預(yù)實(shí)驗(yàn)結(jié)果表明,不同濃度何首烏醇提液對(duì)細(xì)胞體外增殖率在102.27%～122.53%之間,均無(wú)顯著性影響,故選用較高濃度(12.5 mg/mL)何首烏醇提液分別給藥24和48 h檢測(cè)細(xì)胞增殖活性的影響。因此,何首烏醇提液體外活性實(shí)驗(yàn)結(jié)果不作為活性相關(guān)性分析的數(shù)據(jù)來(lái)源。

2.5 何首烏炮制品顏色-成分含量的相關(guān)性分析

分別以總多糖、總蒽醌含量為因變量,以色差值L*、a*、b*、E*ab為自變量,利用SPSS 21.0軟件進(jìn)行相關(guān)性分析,結(jié)果見(jiàn)表3。游離總多糖含量與L*、b*和E*ab值在0.05水平上存在顯著的負(fù)相關(guān)關(guān)系,游離總蒽醌含量與色差值a*在0.01水平上存在顯著的負(fù)相關(guān)關(guān)系,即在一定程度上,炮制次數(shù)越高,色差值越小,何首烏中總多糖和總蒽醌含量越高。對(duì)SPSS 21.0軟件進(jìn)行回歸分析,得回歸方程:Y(總多糖含量)=1.362-0.013L*-0.032a*-0.036b*,可通過(guò)何首烏炮制的顏色值快速預(yù)測(cè)總多糖含量。

表3 化學(xué)成分含量與顏色的相關(guān)性分析(n=10)Table 3 Pearson correlation analysis of apparent color and chemical components(n=10)

2.6 何首烏炮制品顏色-成分-活性的關(guān)聯(lián)分析

以何首烏游離總多糖含量,色差值L*、a*、b*、E*ab和細(xì)胞增殖活性為變量,用Simcap 14.1軟件進(jìn)行主成分分析(PCA),結(jié)果見(jiàn)圖4。分析結(jié)果顯示,以顏色值和總多糖為變量時(shí),可將9批不同程度的何首烏炮制飲片分為3組,即炮制一次到炮制三次為一組,炮制四次到炮制五次為一組,炮制六次到炮制九次為一組。
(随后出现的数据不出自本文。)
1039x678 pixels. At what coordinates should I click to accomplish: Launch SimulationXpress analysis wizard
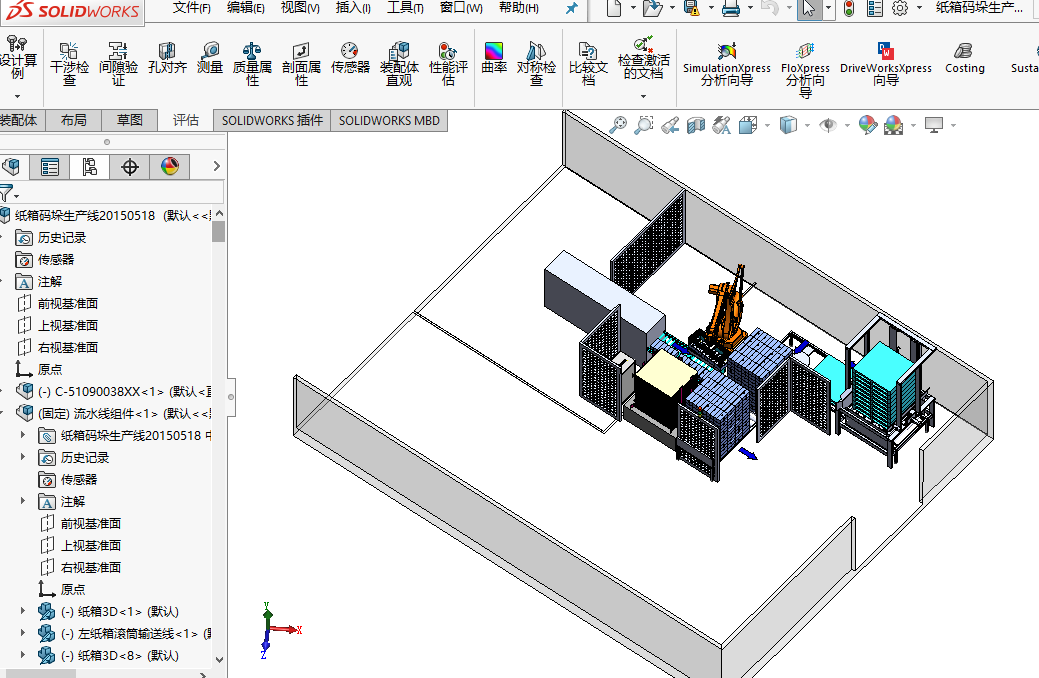727,62
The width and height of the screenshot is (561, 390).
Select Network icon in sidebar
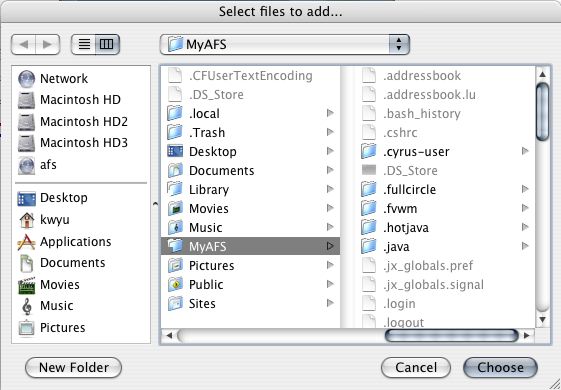coord(26,78)
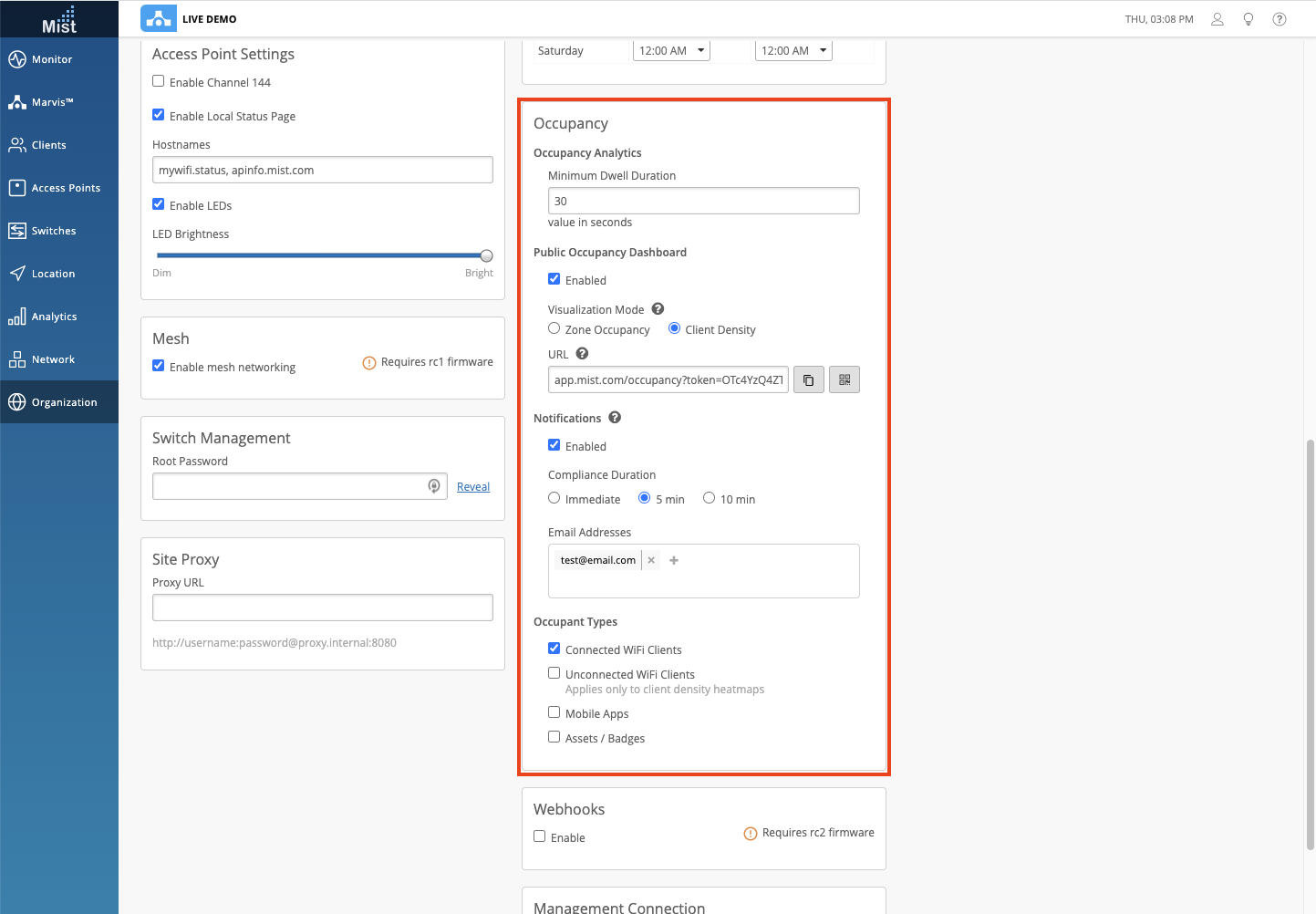Click the lightbulb icon in header
This screenshot has height=914, width=1316.
(x=1249, y=19)
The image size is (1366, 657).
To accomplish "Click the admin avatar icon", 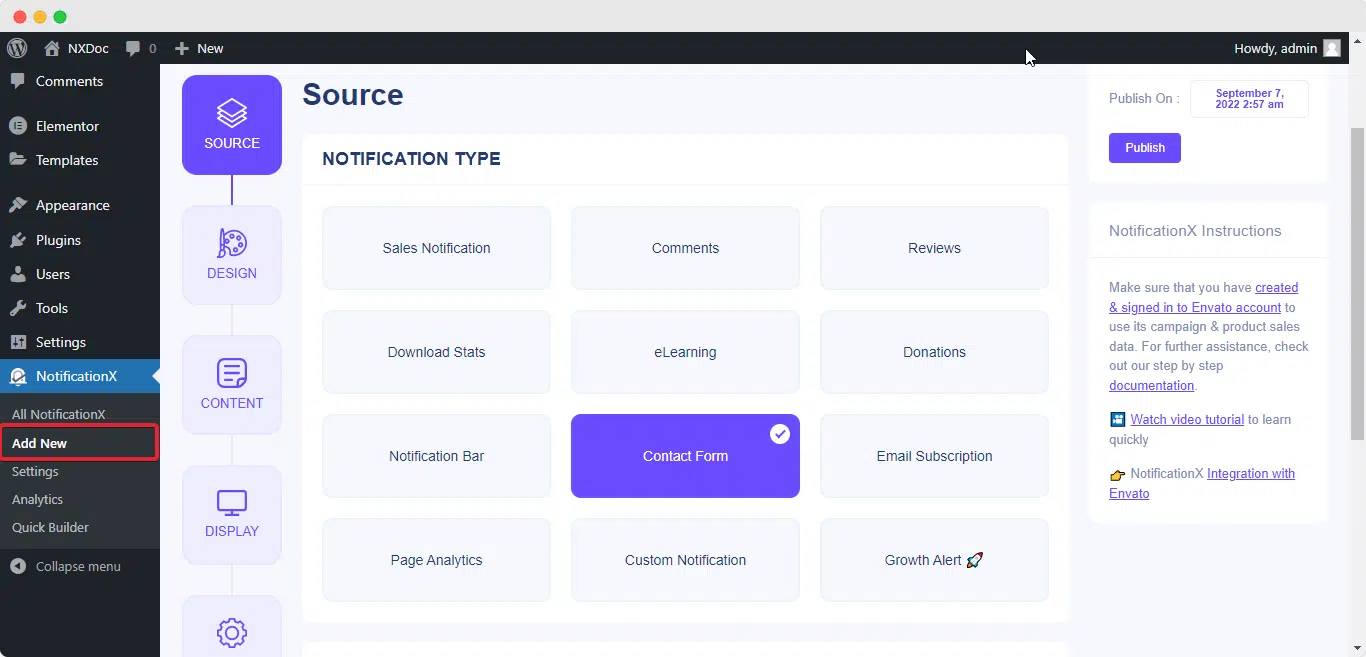I will 1332,48.
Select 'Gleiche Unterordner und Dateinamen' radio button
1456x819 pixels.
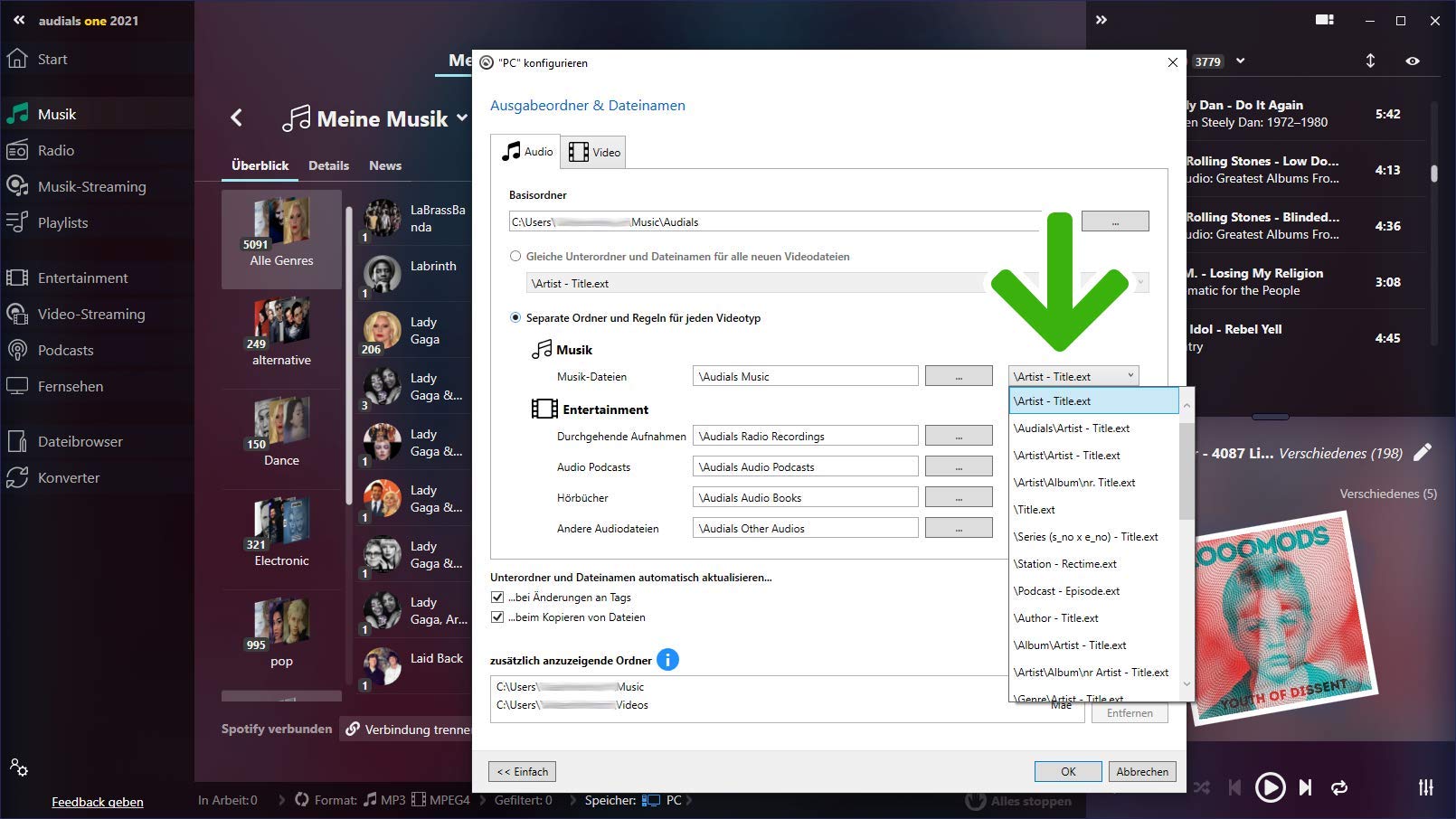(515, 257)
以PCA的結(jié)果對(duì)細(xì)胞增殖率建立偏最小二乘法判別分析(PLS-DA)模型(如圖5)對(duì)何首烏飲片的分組更為細(xì)致,可將9批不同程度的何首烏炮制飲片分為5組,從分組可知炮制六次和炮制九次為歸為一組,推測(cè)可能是炮制到某個(gè)程度后,何首烏的量效到達(dá)一定閾值,再增加炮制次數(shù)并不能提高何首烏飲片多糖含量及體外細(xì)胞增殖率,甚至出現(xiàn)下降的趨勢(shì),因此可認(rèn)為何首烏高壓清蒸的最佳炮制程度為炮制六次到炮制八次。通過(guò)PLS建立了何首烏飲片細(xì)胞活性與顏色值、游離總多糖偏最小二乘回歸模型:Y=0.434X1-0.239X2+0.317X3+0.235X4(Y為細(xì)胞活性,X1～X4分別為色差值L*、色差值a*、色差值b*、游離總多糖含量)。由本模型結(jié)合數(shù)據(jù)分析可知,何首烏飲片炮制一次到炮制八次后其Y值介于14.7～17.2之間,而生何首烏和九次炮制何首烏的Y值分別是19.9、14.3;結(jié)合表1、表2數(shù)據(jù)得,Y值14.7～17.2數(shù)據(jù)區(qū)間何首烏多糖含量較高,細(xì)胞活性較好。由此可知,該模型可通過(guò)代入何首烏炮制品的顏色值和游離總多糖含量快速預(yù)測(cè)其細(xì)胞增殖活性,評(píng)估何首烏的等級(jí)。

R2×[1]=0.367 R2×[2]=0.106Ellipse:Hotelling’s T2(95%)圖4 顏色-游離總多糖PCA分布圖Fig.4 Scatter score plot of PCA of color-total polysaccharide-viability

R2×[1]=0.340 R2×[2]=0.122Ellipse:Hotelling’s T2(95%)圖5 顏色-游離總多糖-活性PLS-DA分布圖Fig.5 Scatter score plot of PLS-DA of color-total polysaccharide-viability

3 討論

何首烏是我國(guó)一種傳統(tǒng)常用中藥材,也是食療保健之佳品。何首烏含有15種氨基酸、豐富的無(wú)機(jī)營(yíng)養(yǎng)元素、9種維生素和13種苷磷脂等[30],有較高的營(yíng)養(yǎng)價(jià)值。何首烏生熟異用,快速辨別何首烏的炮制程度,對(duì)其資源的綜合利用、完善質(zhì)量評(píng)價(jià)等具有重要意義。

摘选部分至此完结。